(Task material begins)

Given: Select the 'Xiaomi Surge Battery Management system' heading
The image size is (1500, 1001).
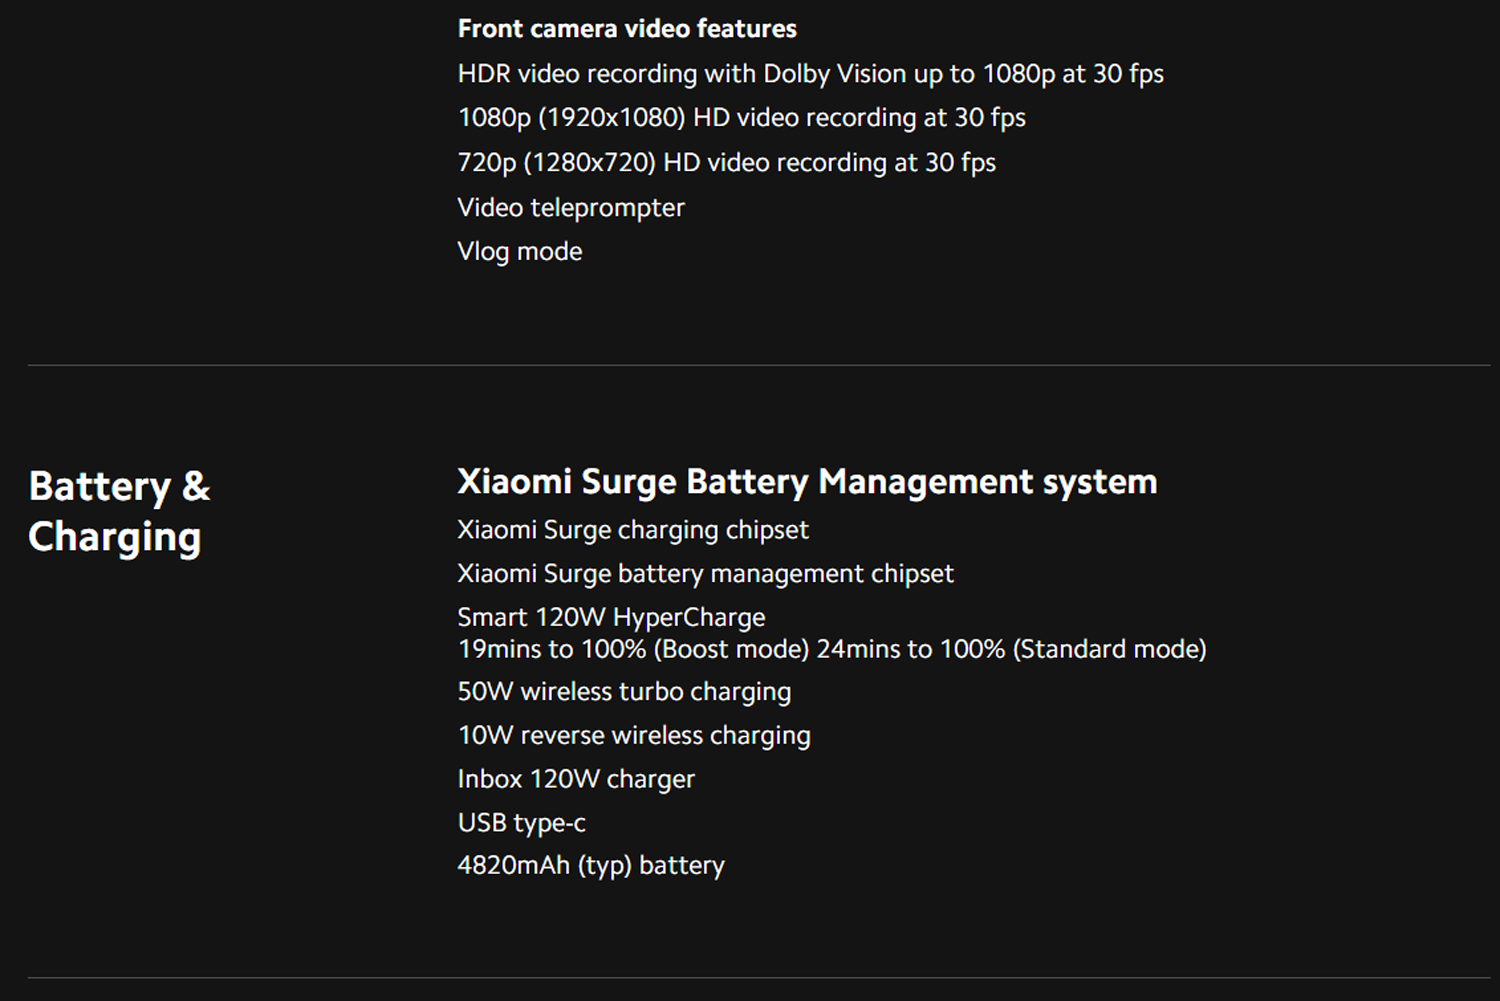Looking at the screenshot, I should (x=807, y=483).
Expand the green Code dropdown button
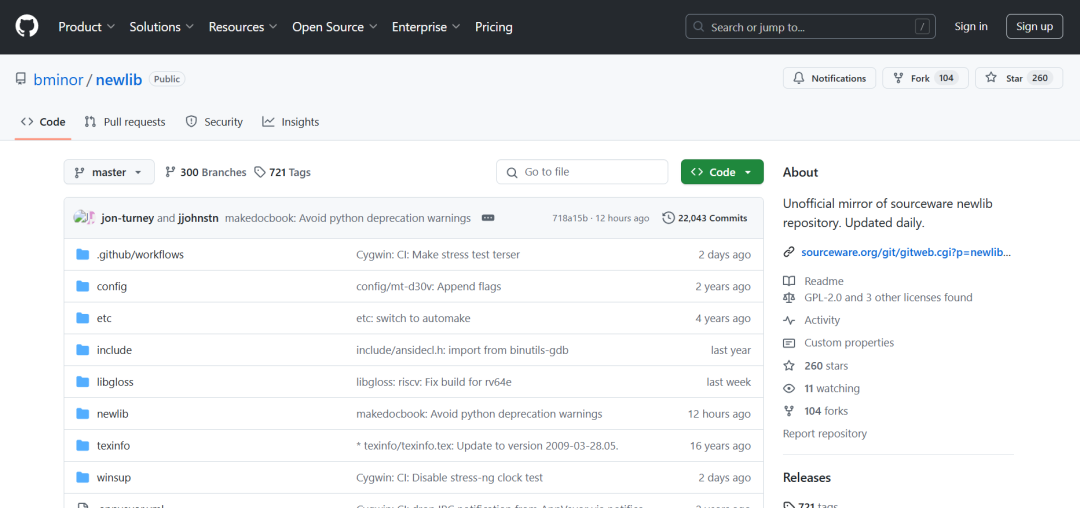Screen dimensions: 1080x508 click(x=722, y=172)
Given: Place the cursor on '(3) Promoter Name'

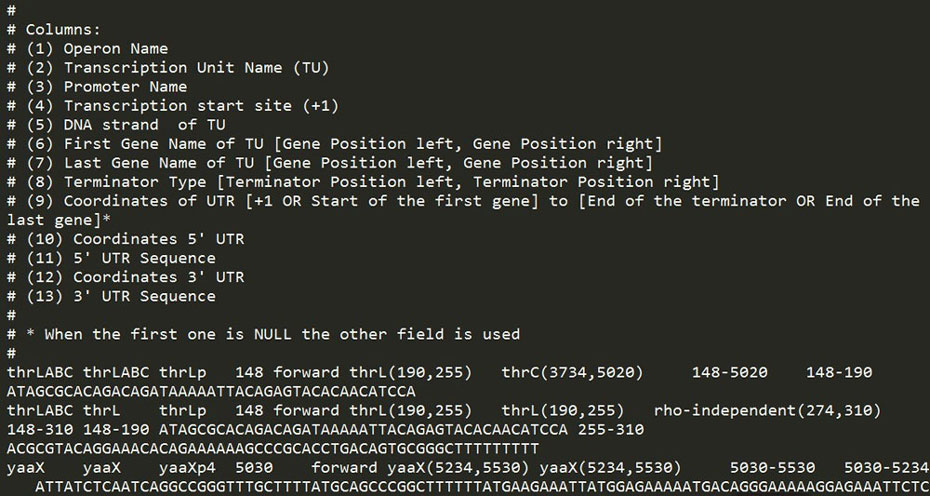Looking at the screenshot, I should pos(97,87).
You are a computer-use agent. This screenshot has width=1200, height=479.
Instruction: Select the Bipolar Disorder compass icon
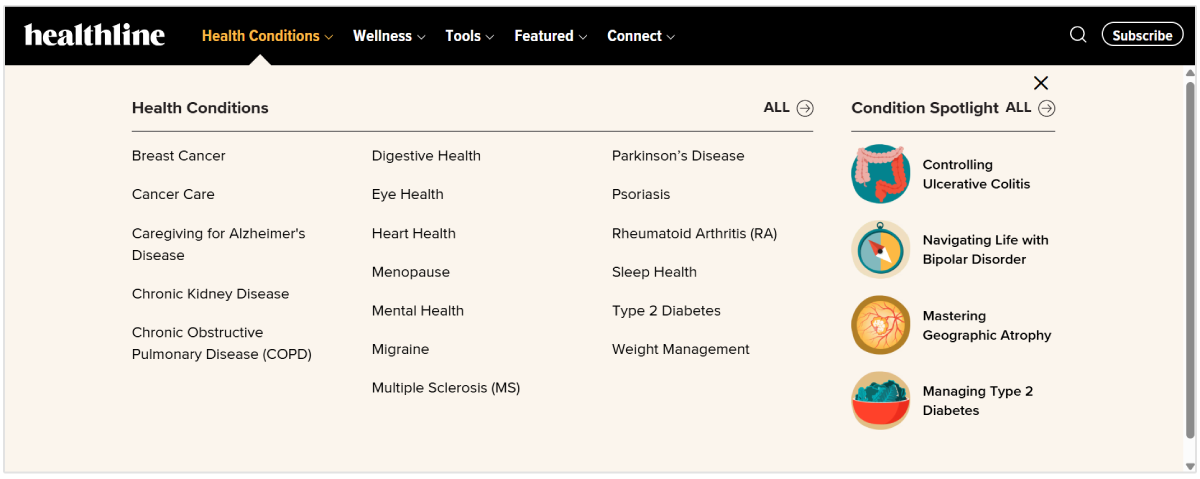[x=881, y=250]
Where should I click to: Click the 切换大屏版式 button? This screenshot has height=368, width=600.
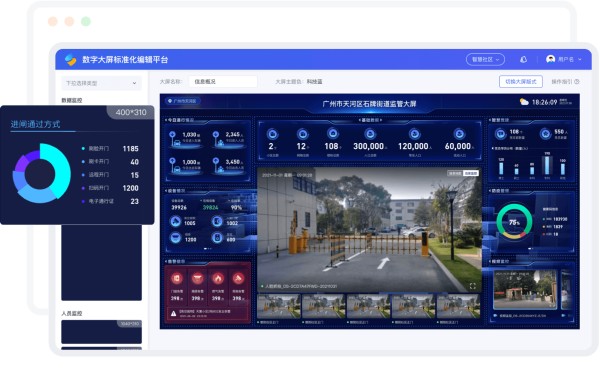pos(521,81)
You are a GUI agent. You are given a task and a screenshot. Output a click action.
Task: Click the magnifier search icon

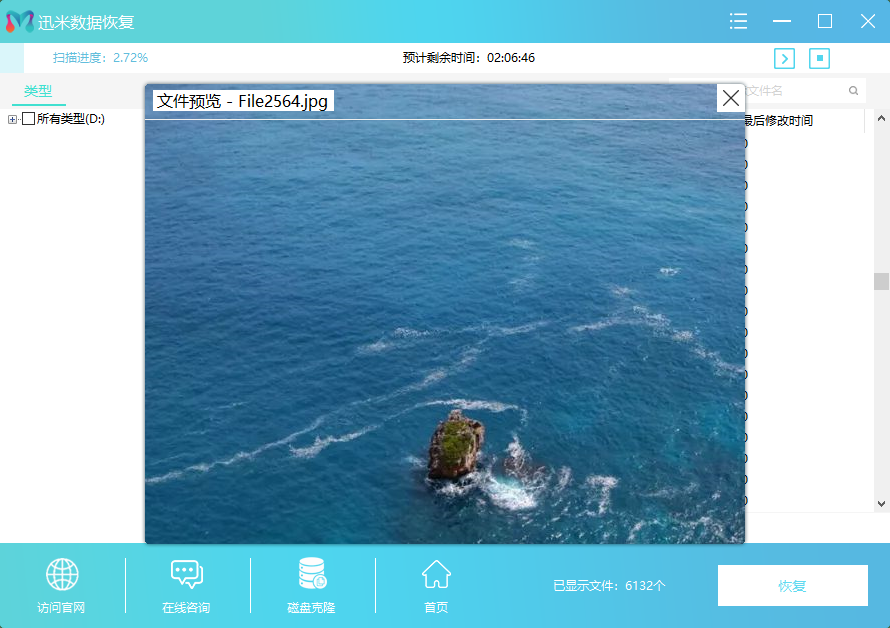[853, 91]
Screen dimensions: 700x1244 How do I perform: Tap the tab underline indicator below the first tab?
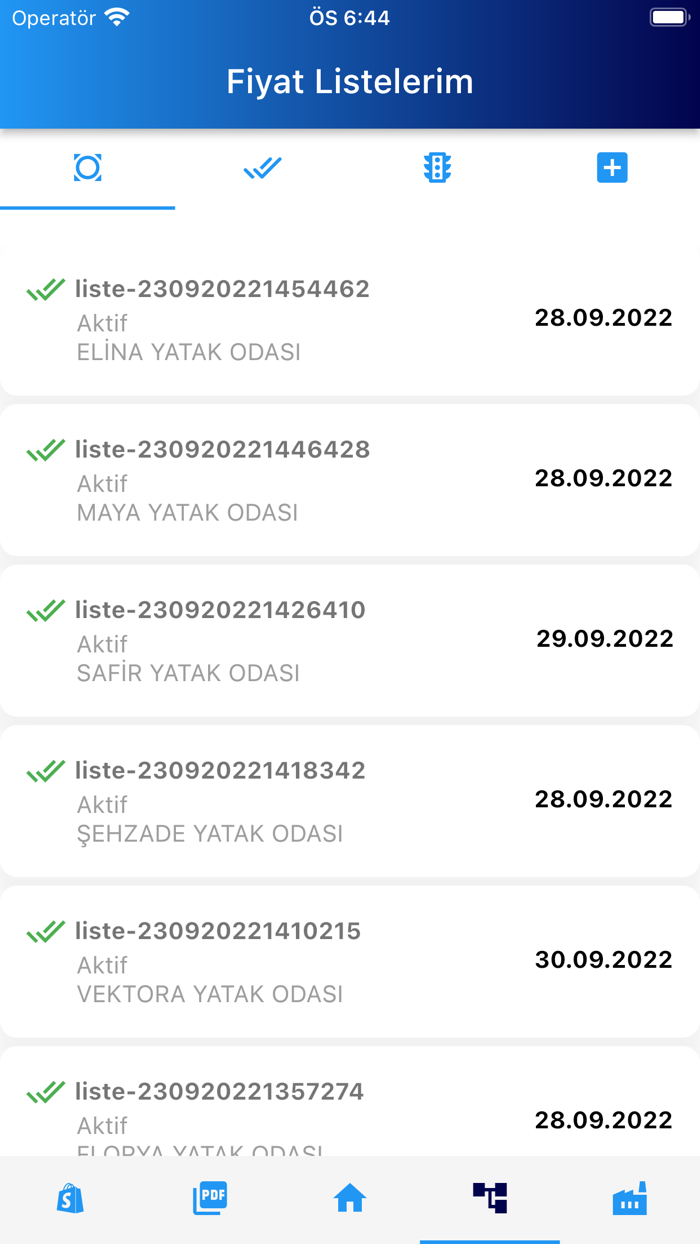click(87, 207)
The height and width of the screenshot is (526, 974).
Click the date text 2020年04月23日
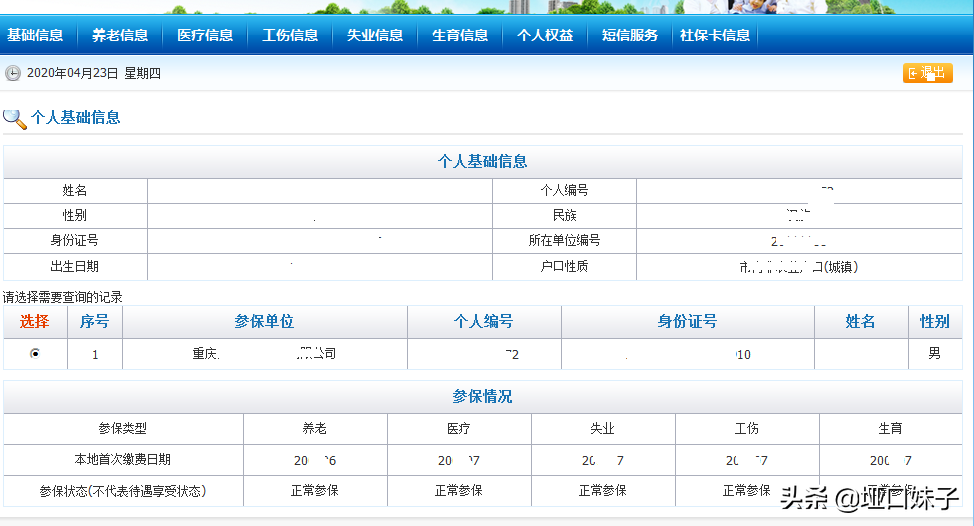(72, 73)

(Task material ends)

In the listing above, find each line with the word "agent" and copy it out.

You are a computer-use agent. This screenshot has width=1200, height=479.
You are a GUI agent. You are given a task and a screenshot. Output a click action.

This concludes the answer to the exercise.